Der Künstler kann warten
Die Kultur ist ein merkwürdiges Kraut. Sie wächst überall, sogar von selbst, kann sowohl Mauerblümchen wie Orchidee sein – doch auch sie ist gefährdet, auch sie braucht Hilfe, auch an ihr hängen Jobs. Nach drei Monaten Abschottung sind den Menschen derzeit aber Restaurants und Terrassen wichtiger als Theaterhäuser und Konzertsäle.

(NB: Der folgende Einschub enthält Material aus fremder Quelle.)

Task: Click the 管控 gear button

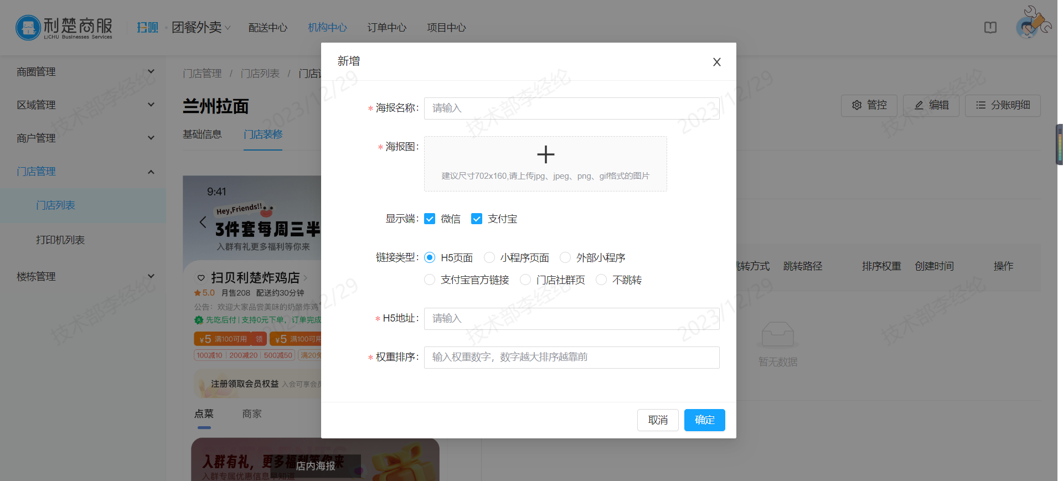Action: (869, 105)
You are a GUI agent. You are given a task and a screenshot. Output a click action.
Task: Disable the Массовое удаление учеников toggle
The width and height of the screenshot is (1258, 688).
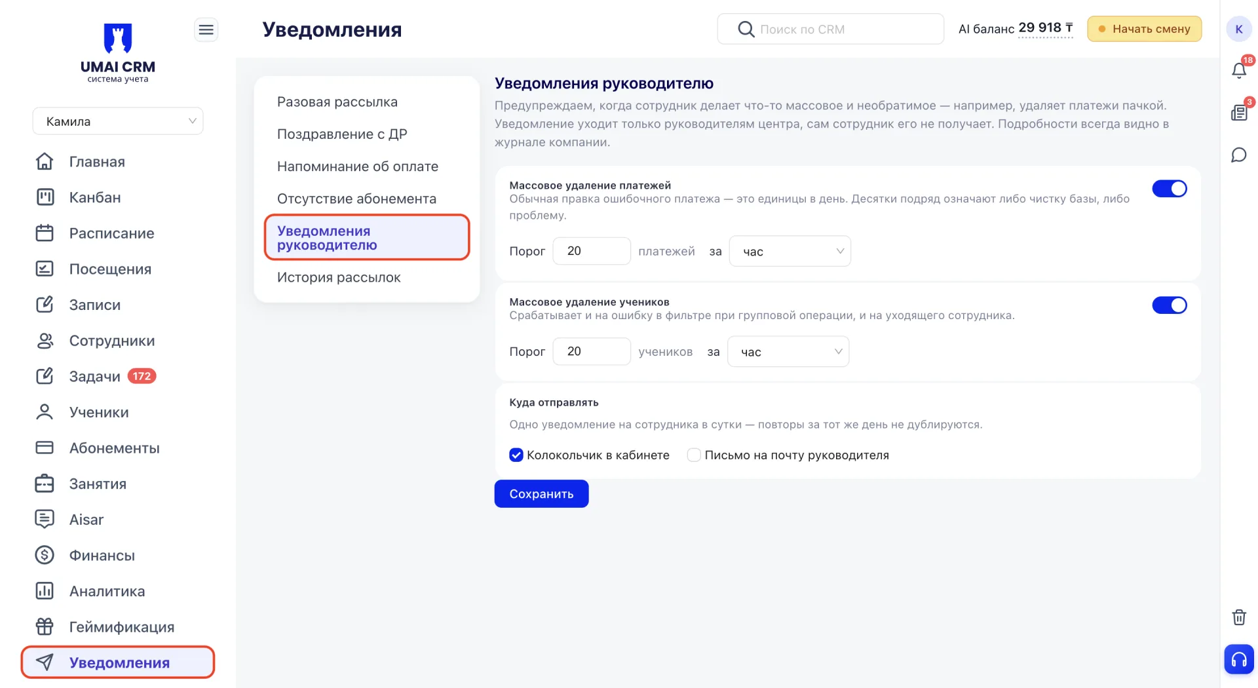coord(1170,305)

Und vielleicht deshalb hat sich Kulturministerin Sam Tanson gestern mit der Philharmonie etwas anderes als nur ein Mauerblümchen der Luxemburger Kultur ausgesucht, um ihre Hilfsmaßnahmen publikumswirksam in die Öffentlichkeit zu tragen. Am Vorabend hatte die zuständige Kommission im Parlament bereits einer Motion zugestimmt – gut gemeinte Worte, mehr aber auch nicht. Denn diese Motion ist nicht so bindend, als dass man jemanden dafür zur Rechenschaft ziehen könnte, wenn die darin enthaltenden Aufforderungen nicht befolgt werden.

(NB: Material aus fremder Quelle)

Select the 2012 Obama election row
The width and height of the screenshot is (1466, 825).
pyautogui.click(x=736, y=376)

Die Hilfen in Höhe von fast fünf Millionen Euro, die gestern für viele Bereiche der Kultur in Aussicht gestellt wurden, sind dafür aber gewaltig. Es ist eine volle Gießkanne – anders wäre es in der derzeitigen Notsituation auch nicht möglich gewesen, um all die zarten Pflänzchen am Leben zu halten. Doch das Paket ist keine Direkthilfe. Die Gelder sind an Auflagen gebunden, und nur die konventionierten Kulturhäuser und Vereinigungen, deren Zuschüsse aufgestockt werden, können etwas freier darüber verfügen. Alle anderen aber – Künstler, Musiker, Museen, Vereine – müssen Projekte unterbreiten, und erst, wenn die dann auch zurückbehalten werden, kommt das erhoffte Geld – eine lange Durststrecke wartet demnach auf sie.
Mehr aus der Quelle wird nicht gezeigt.